A hastily cobbled together log propagation thingamabob claimed that the backend answered snappy enough, network inspection showed a very high amount of requests to storage (a database that contains the records backing the search) and timeouts & session pool overflows were all over the place. The DidYouMean service was appointed scapegoat and killed with extreme prejudice.
Things got exponentially worse! Uptime was about 2 minutes, with last minute performance quickly falling off to unusable. Phones started ringing, emails ticked in and an angry mob with pitchforks lay siege to the office. Inspection revealed that killing DidYouMean meant that the service layer unsuccessfully tried to get the result for 20 seconds (yes, that timeout was far too high) before giving up, quickly filling Apache session pools. DidYouMean was resurrected, services started up again and all was well.

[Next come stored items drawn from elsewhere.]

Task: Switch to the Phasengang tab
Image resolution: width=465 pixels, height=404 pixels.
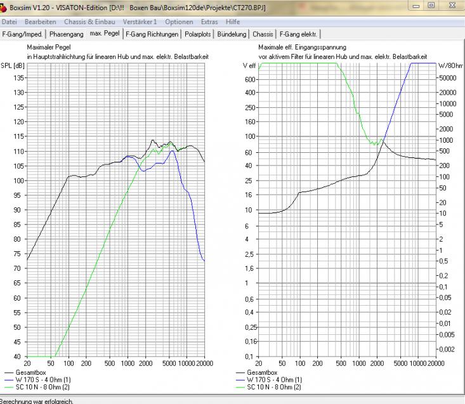Action: click(x=66, y=34)
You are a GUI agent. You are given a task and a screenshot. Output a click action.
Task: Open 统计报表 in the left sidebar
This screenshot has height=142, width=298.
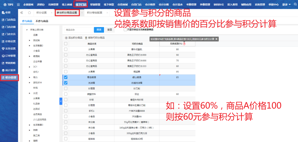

Or at least back to where it was before the wrong service was unfairly executed.
Waiting for the next hammer to drop, code was reviewed (again), pool sizes were tweaked and logs were watched intensely. At 12:09:47 and 952 milliseconds, the impact riveter started again and storage staggered. But lo and behold: The maintenance guy had changed log levels to DEBUG (for a limited amount of time). An hour and 20,000 observed requests for the exact same ID later, the magical incantation
i++; was inserted in a while loop. Testing, deployment, re-deployment, tomcat restart and another tomcat restart followed quickly.
It turned out that certain rare records triggered the endless loop. The progressively worse performance stemmed from more and more of these edge cases piling up, each looping forever. As the overwhelmed storage was on the same server as the searcher, the shared request pool was flooded with storage requests, only occasionally allowing search requests.
With the roaring fire quelled, business returned to normal. By pure coincidence, the assignment for the next days is vastly improved propagation, logging and visualisation of timing information throughout the services.